_Given data_
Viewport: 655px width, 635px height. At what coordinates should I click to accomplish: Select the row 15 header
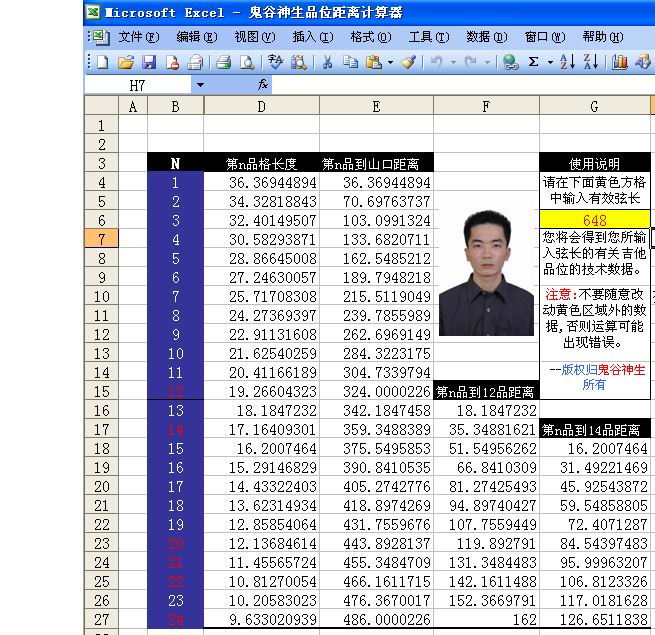tap(101, 391)
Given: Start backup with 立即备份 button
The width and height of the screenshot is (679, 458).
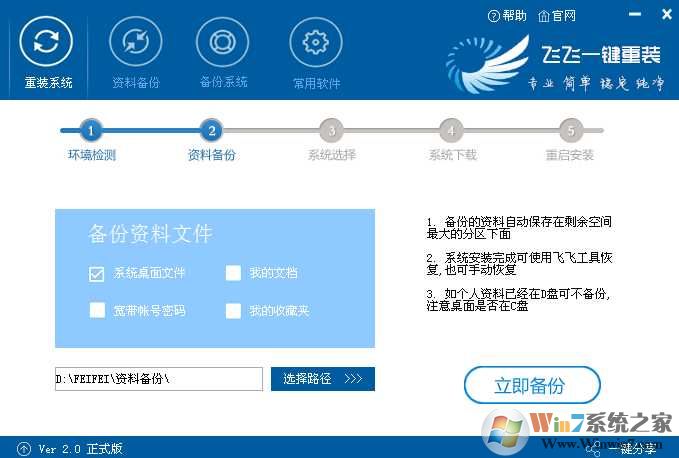Looking at the screenshot, I should [532, 385].
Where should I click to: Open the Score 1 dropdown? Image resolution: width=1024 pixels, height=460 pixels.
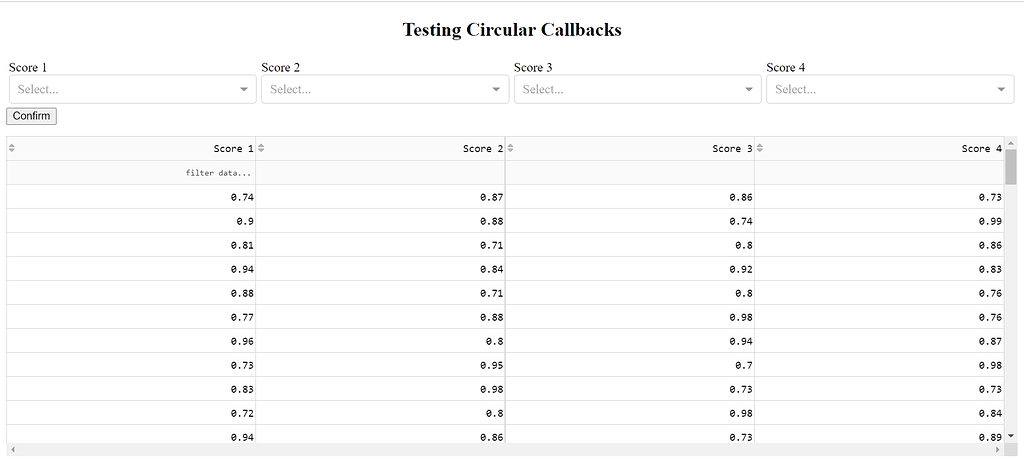(x=131, y=89)
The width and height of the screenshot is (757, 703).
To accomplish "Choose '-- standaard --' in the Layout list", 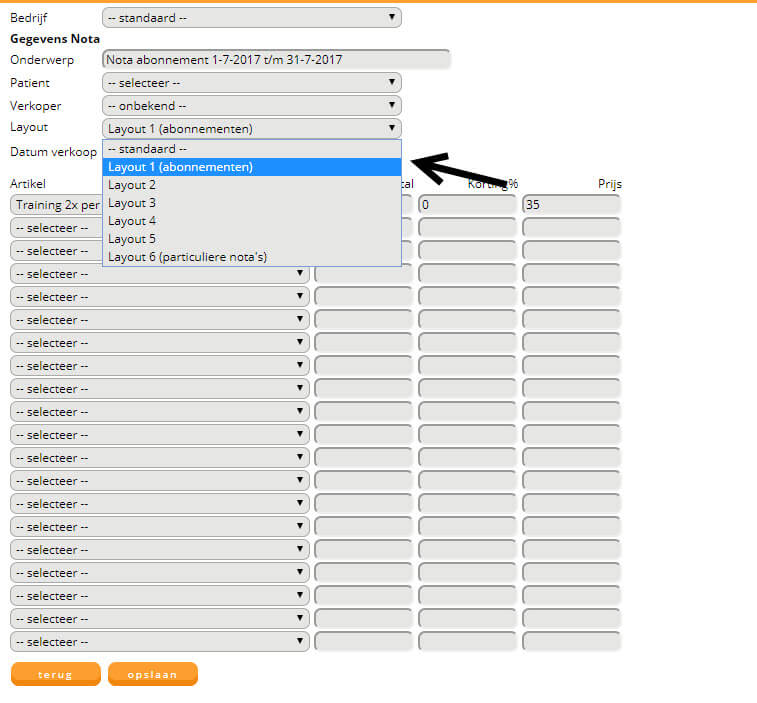I will [x=251, y=149].

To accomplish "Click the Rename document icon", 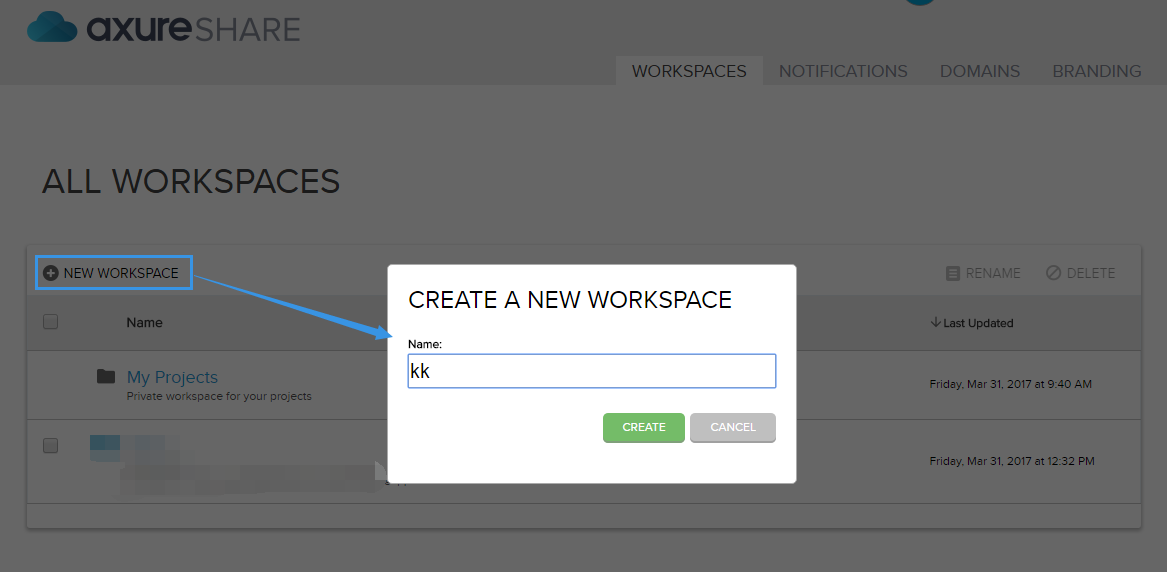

_Task goal_
Your answer should consist of the lines above between those holding "Given: Start backup with 立即备份 button" and "The width and height of the screenshot is (757, 703).", inclusive, reproduced word for word and without pictures.

_Finished task_
Given: Start backup with 立即备份 button
The width and height of the screenshot is (679, 458).
Looking at the screenshot, I should [532, 385].
Where should I click to: Open the Score 1 dropdown? Image resolution: width=1024 pixels, height=460 pixels.
(x=131, y=89)
The width and height of the screenshot is (757, 703).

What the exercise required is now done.